### LESETEXT
Den Sinn dieses Konstruktors versteh ich nicht. Du möchtest vom Benutzer sec entgegennehmen und diese in H und m umrechnen? Java unterstützt soweit ich weiß aber kein Call-By-Reference für simple Datentypen wie int (Objekte dagegen werd immer über Referenzen übergeben). Somit wird dein h = ... auch nicht wieder zurückgegeben. 

Jetzt erklär nochmal bitte, was du vom Benutzer deiner Anwendung erwartest und in welches Format diese Eingabe umgerechnet werden soll.


----------



## Ravenhall (15. Jan 2012)

Also: hier mal ein Beispiel wie es aussehen soll. 
Die Teilwerte für Minuten und Sekunden dürfen nur im Bereich von 0 bis 59 sein, eine negatives Zeitintervall wird durch ein Minus vor dem Stundenwert angegebenen.

Beispiele:
21:34:49 + 4:5:12 = 25:40:1
0:10:5 – 2:8:18 = -1:58:13 

die ersten beiden zahelnwerte sind vom benutzer eingegeben und das ergebnis soll ich berechnen. Und auch so soll die Ausgabe aussehen. 
Hatte mich oben falsch ausgedrückt sorry, ich weis leider nicht wie ich ältere Beiträge von mir ändere.

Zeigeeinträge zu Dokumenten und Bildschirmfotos
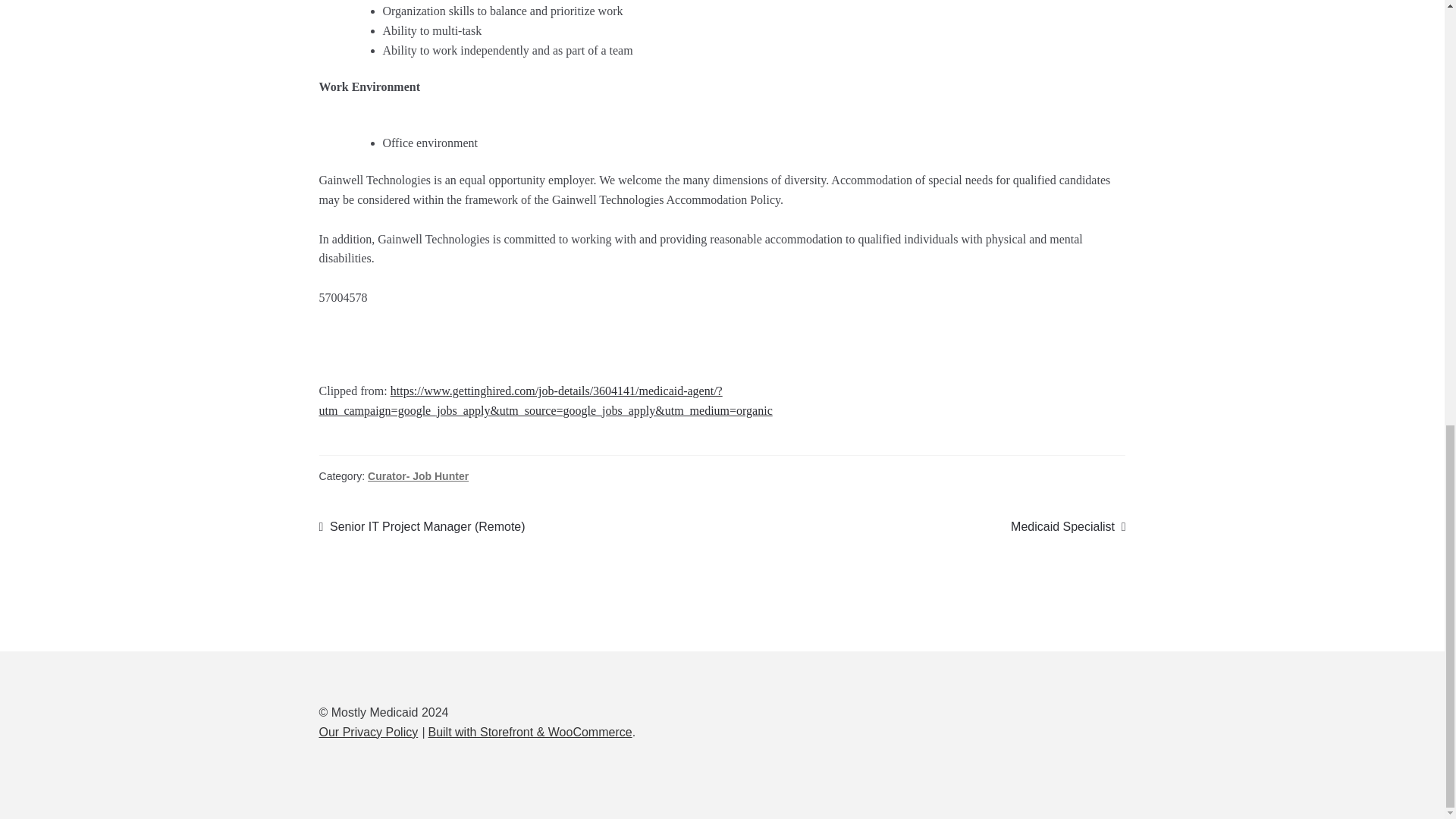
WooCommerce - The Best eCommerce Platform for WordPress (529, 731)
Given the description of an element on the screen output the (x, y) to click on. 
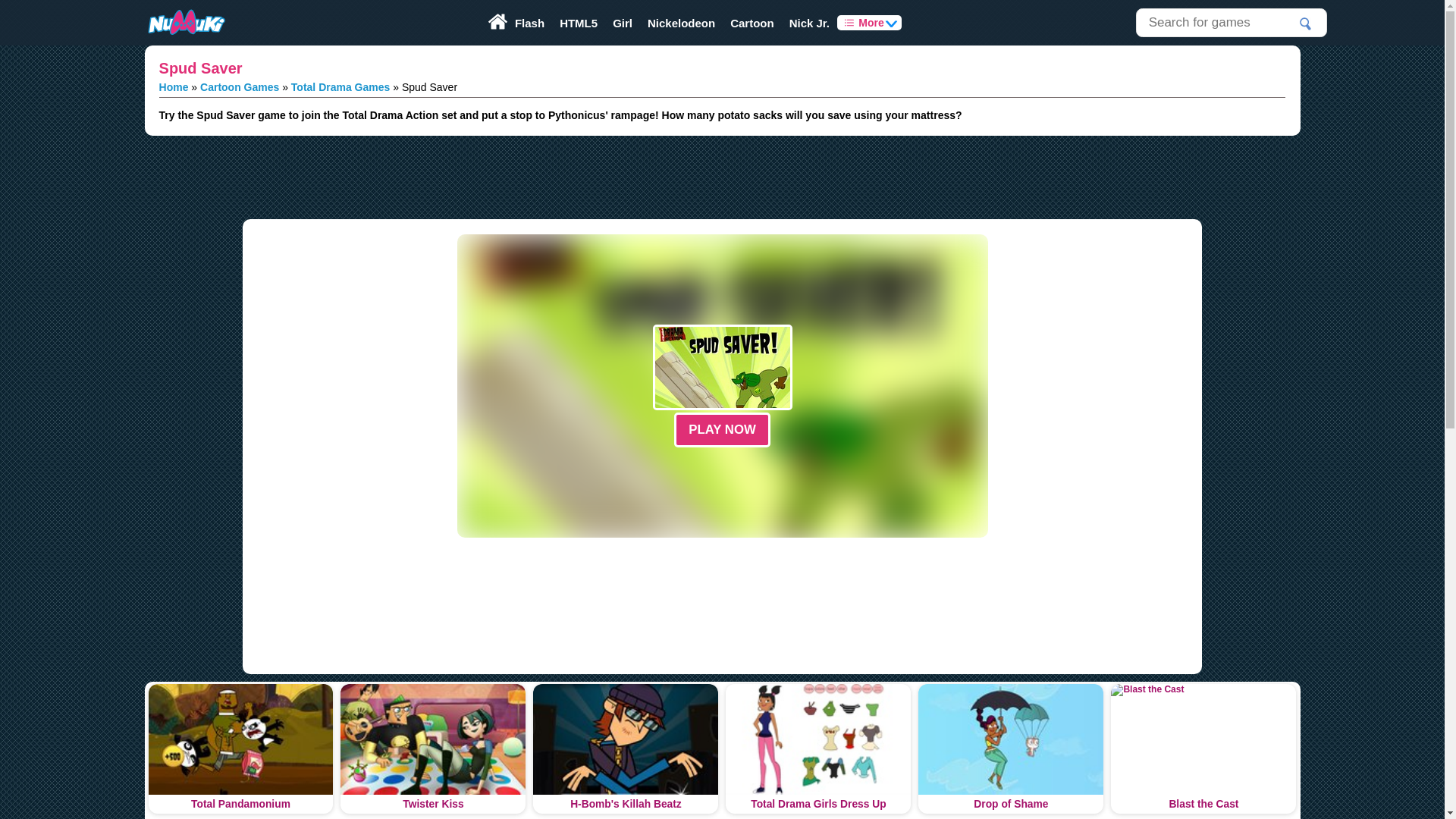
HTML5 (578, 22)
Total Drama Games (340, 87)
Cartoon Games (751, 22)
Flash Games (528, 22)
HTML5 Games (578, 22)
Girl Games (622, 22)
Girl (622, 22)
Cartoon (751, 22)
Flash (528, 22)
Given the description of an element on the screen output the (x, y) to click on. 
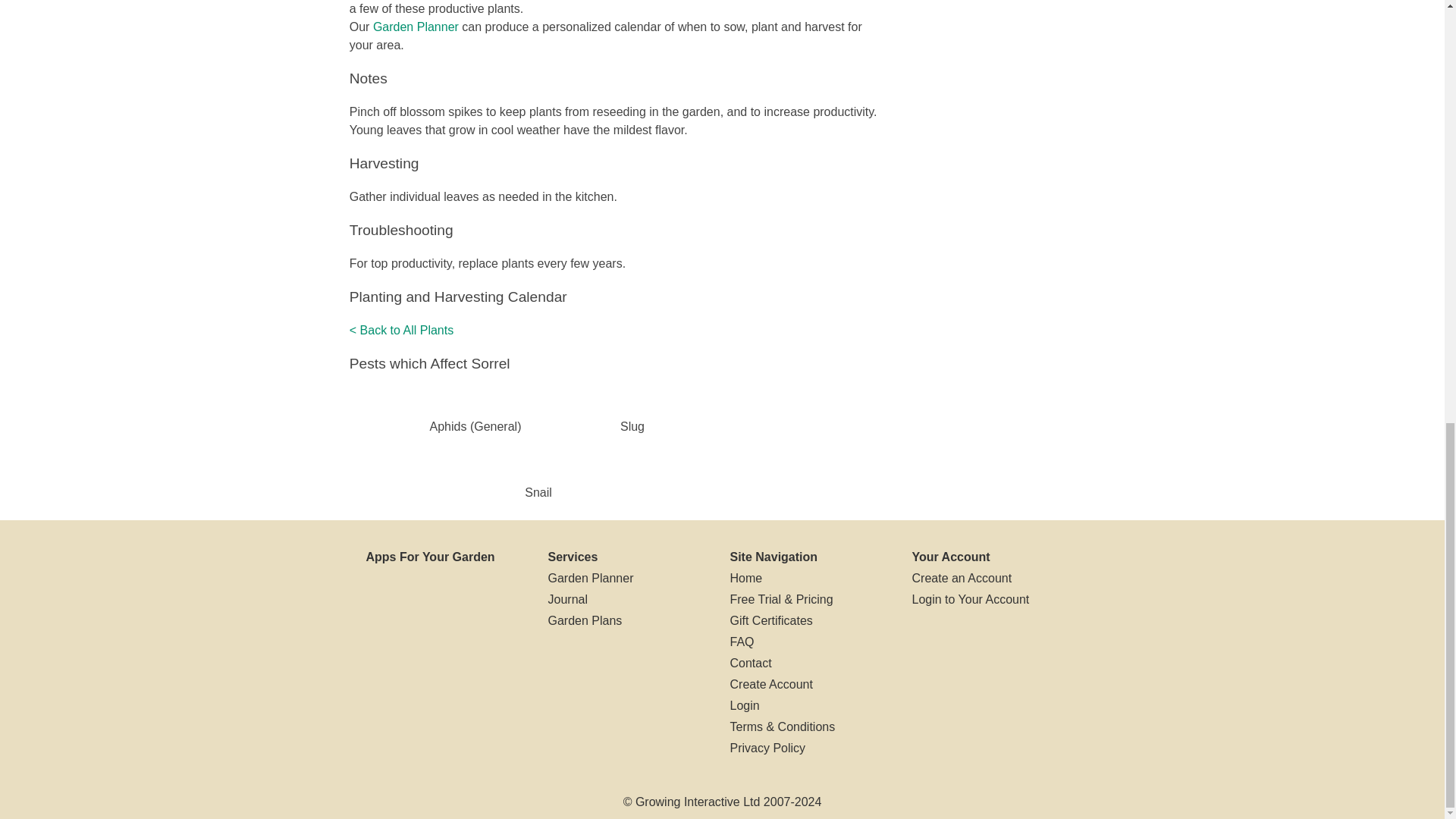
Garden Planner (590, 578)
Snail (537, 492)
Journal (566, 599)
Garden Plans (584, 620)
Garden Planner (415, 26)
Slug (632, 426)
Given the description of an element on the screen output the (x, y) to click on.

### ARBEITSANWEISUNGEN
• A. Zitieren Sie aus dem Forumsbeitrag zur Zeitberechnung in Java wörtlich den Abschnitt von „## Ravenhall (15.“ bis einschließlich „die Ausgabe aussehen.“.
• B. Geben Sie sämtliche Zeilen der Datensätze unverändert aus, lassen Sie dabei jedoch die Bilder weg.

### ENDGÜLTIGE ANTWORTEN
• A.
## Ravenhall (15. Jan 2012)

Also: hier mal ein Beispiel wie es aussehen soll. 
Die Teilwerte für Minuten und Sekunden dürfen nur im Bereich von 0 bis 59 sein, eine negatives Zeitintervall wird durch ein Minus vor dem Stundenwert angegebenen.

Beispiele:
21:34:49 + 4:5:12 = 25:40:1
0:10:5 – 2:8:18 = -1:58:13 

die ersten beiden zahelnwerte sind vom benutzer eingegeben und das ergebnis soll ich berechnen. Und auch so soll die Ausgabe aussehen.

• B.
WooCommerce - The Best eCommerce Platform for WordPress (529, 731)
Given the description of an element on the screen output the (x, y) to click on. 
HTML5 (578, 22)
Total Drama Games (340, 87)
Cartoon Games (751, 22)
Flash Games (528, 22)
HTML5 Games (578, 22)
Girl Games (622, 22)
Girl (622, 22)
Cartoon (751, 22)
Flash (528, 22)
Given the description of an element on the screen output the (x, y) to click on. 
Garden Planner (590, 578)
Snail (537, 492)
Journal (566, 599)
Garden Plans (584, 620)
Garden Planner (415, 26)
Slug (632, 426)
Given the description of an element on the screen output the (x, y) to click on.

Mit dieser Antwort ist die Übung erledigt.